Ur-Faşizm ve İçinde Bulunabilecek 14 Öğe ya da Eco’ya Göre Faşizm

Umberto Eco’nun 1994 yılında NY Review dergisine yazdığı bir makale var Ur-Fachism diye. O bildiğimiz samimi diliyle faşizmi anlatıyor Eco, ama İtalyan Faşizmi, Nazizm ya da Stalin Totalitarizmi değil. Politik ya da ideolojik olarak farklı görüşler içerse de, faşist yönetimlerde ortak bazı şeyler olduğunu söylüyor ünlü yazar ve bunu Ur-faşizm ya da Ebedi Faşizm olarak tanımlıyor.  Ur ön eki Almancada ilkel anlamına geliyor, buradan ilkel faşizm olarak düşünebiliriz ama kök faşizm olarak da adlandıranlar var bu kavramı.  
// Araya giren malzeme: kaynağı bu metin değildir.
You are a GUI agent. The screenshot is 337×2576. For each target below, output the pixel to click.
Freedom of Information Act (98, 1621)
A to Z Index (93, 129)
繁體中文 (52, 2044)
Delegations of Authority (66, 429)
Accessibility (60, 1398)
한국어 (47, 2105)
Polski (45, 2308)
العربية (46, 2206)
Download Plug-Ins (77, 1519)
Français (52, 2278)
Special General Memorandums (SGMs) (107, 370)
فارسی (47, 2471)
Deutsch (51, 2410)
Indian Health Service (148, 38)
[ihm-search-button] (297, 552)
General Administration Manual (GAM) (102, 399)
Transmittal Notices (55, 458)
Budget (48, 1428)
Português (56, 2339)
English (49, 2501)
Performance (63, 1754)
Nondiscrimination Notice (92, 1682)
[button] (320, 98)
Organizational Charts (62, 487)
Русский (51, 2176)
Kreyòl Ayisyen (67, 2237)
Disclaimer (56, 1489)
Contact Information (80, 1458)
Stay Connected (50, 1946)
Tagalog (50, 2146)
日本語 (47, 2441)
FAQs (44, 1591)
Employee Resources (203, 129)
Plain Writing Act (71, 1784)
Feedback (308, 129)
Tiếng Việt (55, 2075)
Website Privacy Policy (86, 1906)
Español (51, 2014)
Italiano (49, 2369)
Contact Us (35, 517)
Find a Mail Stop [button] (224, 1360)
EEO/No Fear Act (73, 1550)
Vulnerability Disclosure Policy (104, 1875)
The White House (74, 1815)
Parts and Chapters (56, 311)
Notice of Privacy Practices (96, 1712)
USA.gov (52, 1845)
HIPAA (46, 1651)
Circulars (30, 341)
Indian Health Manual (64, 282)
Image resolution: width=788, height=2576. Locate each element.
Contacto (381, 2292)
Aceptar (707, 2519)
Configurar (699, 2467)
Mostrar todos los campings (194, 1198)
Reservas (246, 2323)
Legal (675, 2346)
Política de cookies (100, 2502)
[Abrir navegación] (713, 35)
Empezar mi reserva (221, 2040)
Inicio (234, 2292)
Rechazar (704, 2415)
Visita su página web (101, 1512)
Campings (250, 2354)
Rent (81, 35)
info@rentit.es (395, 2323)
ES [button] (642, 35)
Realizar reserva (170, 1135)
Makale Eco’nun Mussolini’nin (Duce) gölgesi altında geçen çocukluğuyla başlıyor. İkinci Dünya Savaşı sırasında faşistler, demokratlar, direnişçiler ve Nazilerle geçen dönemlerden sonra hoş bir anekdot var. Savaş bitip partizanlar Milan’ı ele geçirdiklerinde,  General Badoglio’nun destekçilerinden biri (Momo) konuşma yapmak üzere balkona çıkıyor. Hayatı Duce’un o (bazılarını ezberlemek zorunda olduğu) belagatli müthiş konuşmalarıyla geçen Eco da diğer çocuklarla birlikte bu konuşmayı bekliyor sabırsızlıkla.  Mimo balkona çıkıyor ve “Yurttaşlar, dostlarım, Bir çok acı verici fedakarlıktan sonra işte buradayız.  Özgürlük için canını verenlere armağan olsun bu zafer” deyip iniyor. O anda küçük Umberto konuşma özgürlüğünün aynı zamanda retorikken (o etkili nutuklardan) kurtulma olduğunu anlıyor.
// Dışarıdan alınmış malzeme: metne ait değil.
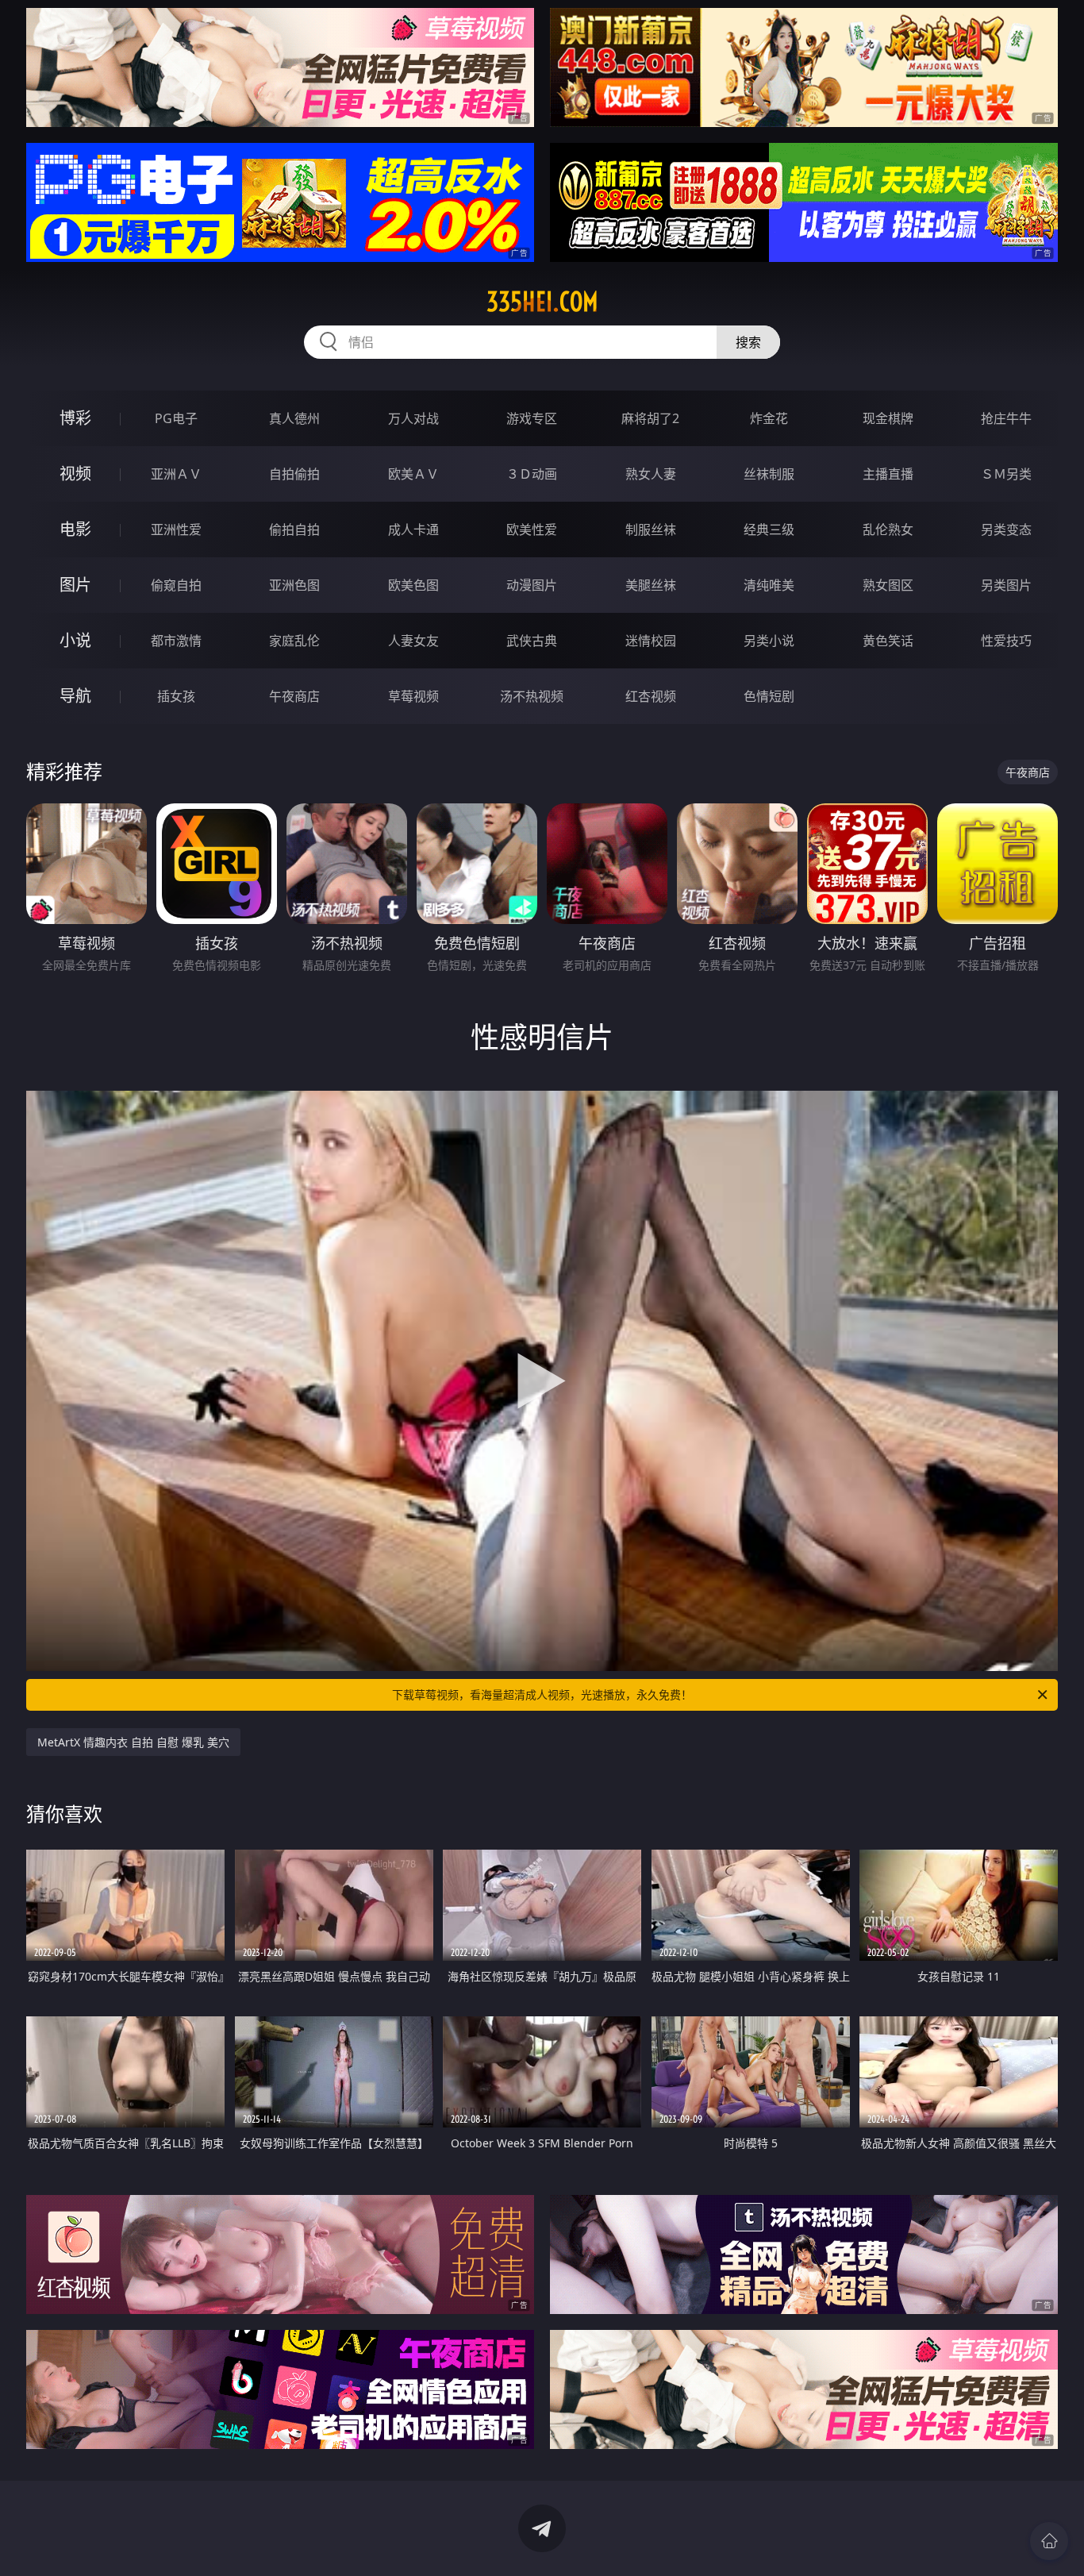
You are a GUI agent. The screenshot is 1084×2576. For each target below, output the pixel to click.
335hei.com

Amerikalıların gelişi, Direnişçiler, Soykırım’ın fark edilmesi,  ülkeyi kimin kurtardığı, faşist partiler, Nazivari oluşumlar,  Mussolini Faşizminin felsefi temellerden yoksun kalması nedeniyle totalitarizm olarak zayıf görünmesi , Avrupa’nın üzerinde dolaşması muhtemel başka bir hayalet makalede anlatılan diğer şeyler. Faşizmin diğer hareketlerin arasından sıyrılarak karşılaştığımız her türlü totaliter harekette dilimize pelesenk olmasını da atlamamış Eco.
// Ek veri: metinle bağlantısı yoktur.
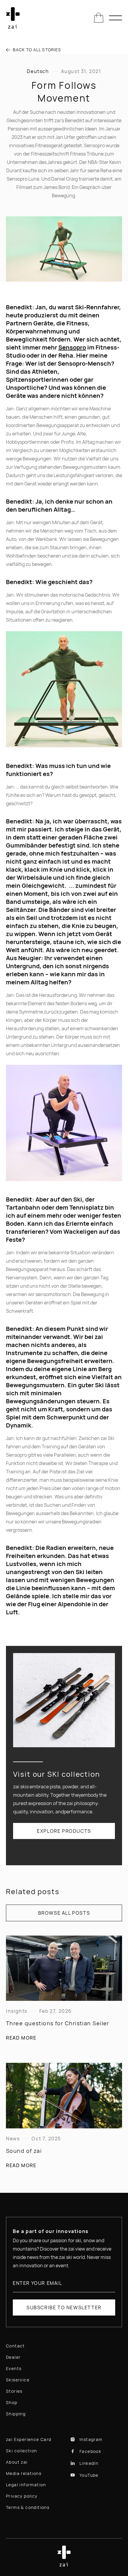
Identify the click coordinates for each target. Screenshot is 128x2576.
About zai (17, 2462)
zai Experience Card (28, 2439)
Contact (15, 2346)
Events (13, 2368)
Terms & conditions (27, 2507)
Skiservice (17, 2380)
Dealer (13, 2357)
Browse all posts (64, 1913)
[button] (98, 18)
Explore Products (64, 1831)
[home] (13, 18)
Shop (12, 2402)
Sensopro (72, 347)
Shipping (16, 2414)
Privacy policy (22, 2496)
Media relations (23, 2473)
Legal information (26, 2484)
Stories (14, 2391)
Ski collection (21, 2451)
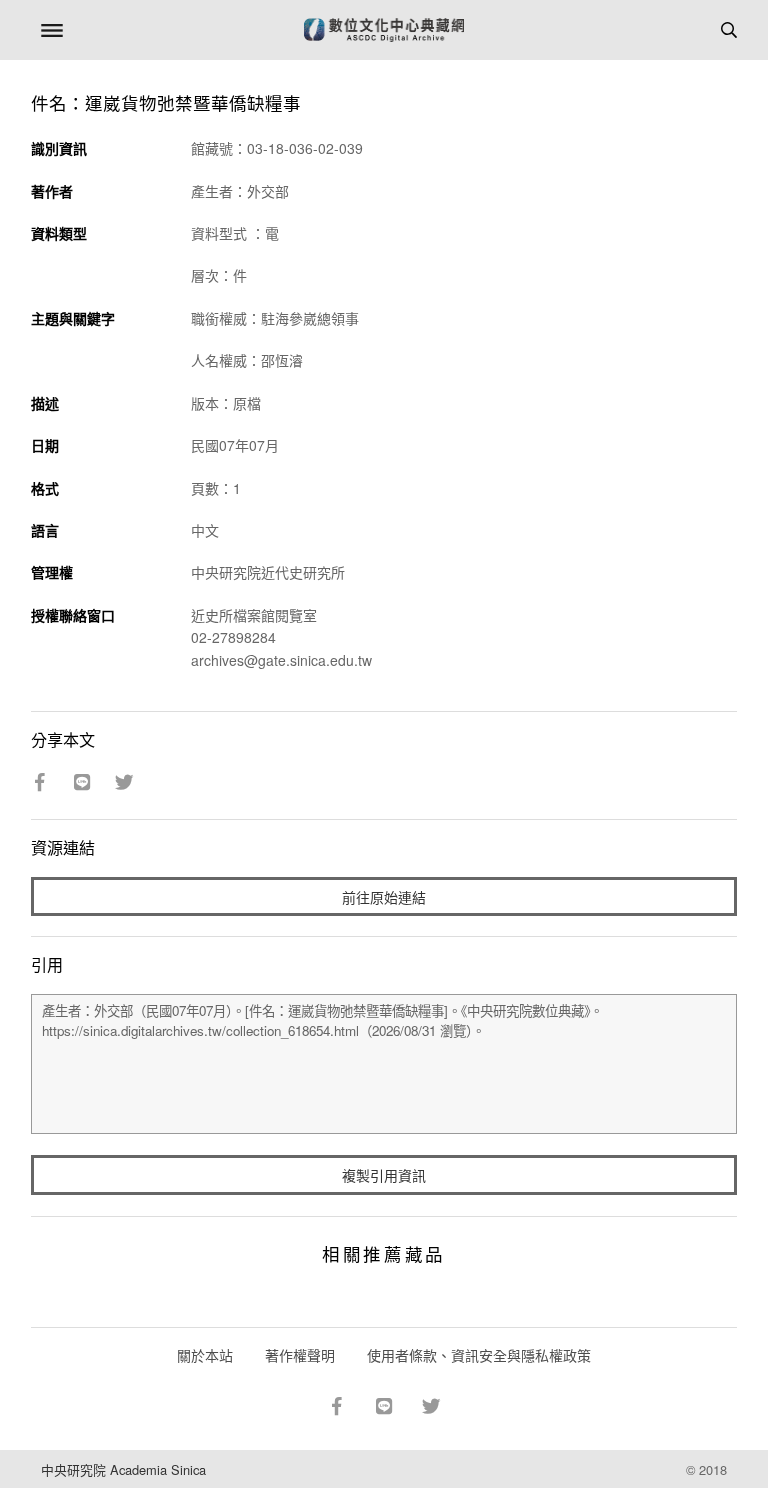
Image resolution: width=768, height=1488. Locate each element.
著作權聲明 (300, 1355)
Peki ne bu anlattığı Faşizm, bakalım:

“Faşizm, çok amaçlı bir terim haline geldi, çünkü insan faşist bir rejimden bir veya daha fazla özellik çıkarılabilir ve yine de faşist olarak tanınabilir. Emperyalizmi faşizmden çıkarın ve hala Franco ve Salazar var. Sömürgeciliği ortadan kaldırırsanız, Ustash’lerin Balkan faşizmine sahip olursunuz. İtalyan faşizmine radikal bir anti-kapitalizmi ekleyin ve Ezra Pound’a sahipsiniz. Bir Kelt mitolojisi ve Kase mistisizmi (resmi faşizme tamamen yabancı) kültünü ekleyin ve en saygın faşist gurulardan biri olan Julius Evola’ya sahipsiniz.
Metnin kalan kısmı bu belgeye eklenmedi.